INPUT FOR THIS TASK →
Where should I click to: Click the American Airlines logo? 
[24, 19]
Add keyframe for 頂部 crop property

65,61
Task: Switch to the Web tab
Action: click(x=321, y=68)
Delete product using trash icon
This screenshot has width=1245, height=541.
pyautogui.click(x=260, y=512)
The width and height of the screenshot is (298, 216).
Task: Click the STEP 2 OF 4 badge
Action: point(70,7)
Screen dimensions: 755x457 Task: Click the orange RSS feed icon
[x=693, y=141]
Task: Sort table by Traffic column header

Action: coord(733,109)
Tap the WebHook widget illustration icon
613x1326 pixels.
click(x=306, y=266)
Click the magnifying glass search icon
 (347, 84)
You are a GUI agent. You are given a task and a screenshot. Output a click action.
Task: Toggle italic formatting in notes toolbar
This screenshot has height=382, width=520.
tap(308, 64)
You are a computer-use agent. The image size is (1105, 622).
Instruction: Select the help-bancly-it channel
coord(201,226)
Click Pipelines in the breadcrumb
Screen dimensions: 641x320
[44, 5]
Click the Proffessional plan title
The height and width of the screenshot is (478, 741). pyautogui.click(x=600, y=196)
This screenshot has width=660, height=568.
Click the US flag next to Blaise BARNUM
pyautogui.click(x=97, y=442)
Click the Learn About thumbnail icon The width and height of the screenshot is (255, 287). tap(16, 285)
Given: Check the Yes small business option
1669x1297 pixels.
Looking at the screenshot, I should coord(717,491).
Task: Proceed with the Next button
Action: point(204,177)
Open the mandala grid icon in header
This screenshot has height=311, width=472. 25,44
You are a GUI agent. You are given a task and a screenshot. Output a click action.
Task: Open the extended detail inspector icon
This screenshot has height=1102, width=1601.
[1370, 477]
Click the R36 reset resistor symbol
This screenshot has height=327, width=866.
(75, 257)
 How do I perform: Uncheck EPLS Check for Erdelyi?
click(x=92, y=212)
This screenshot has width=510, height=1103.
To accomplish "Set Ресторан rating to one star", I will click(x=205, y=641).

YOUR INSTRUCTIONS → Copy exactly the line containing "Click the Learn" and every line after it, ending with the last line of the records above.

TASK ANSWER →
Click the Learn About thumbnail icon The width and height of the screenshot is (255, 287). tap(16, 285)
Given: Check the Yes small business option
1669x1297 pixels.
Looking at the screenshot, I should coord(717,491).
Task: Proceed with the Next button
Action: point(204,177)
Open the mandala grid icon in header
This screenshot has height=311, width=472. 25,44
You are a GUI agent. You are given a task and a screenshot. Output a click action.
Task: Open the extended detail inspector icon
This screenshot has height=1102, width=1601.
[1370, 477]
Click the R36 reset resistor symbol
This screenshot has height=327, width=866.
(75, 257)
 How do I perform: Uncheck EPLS Check for Erdelyi?
click(x=92, y=212)
This screenshot has width=510, height=1103.
To accomplish "Set Ресторан rating to one star", I will click(x=205, y=641).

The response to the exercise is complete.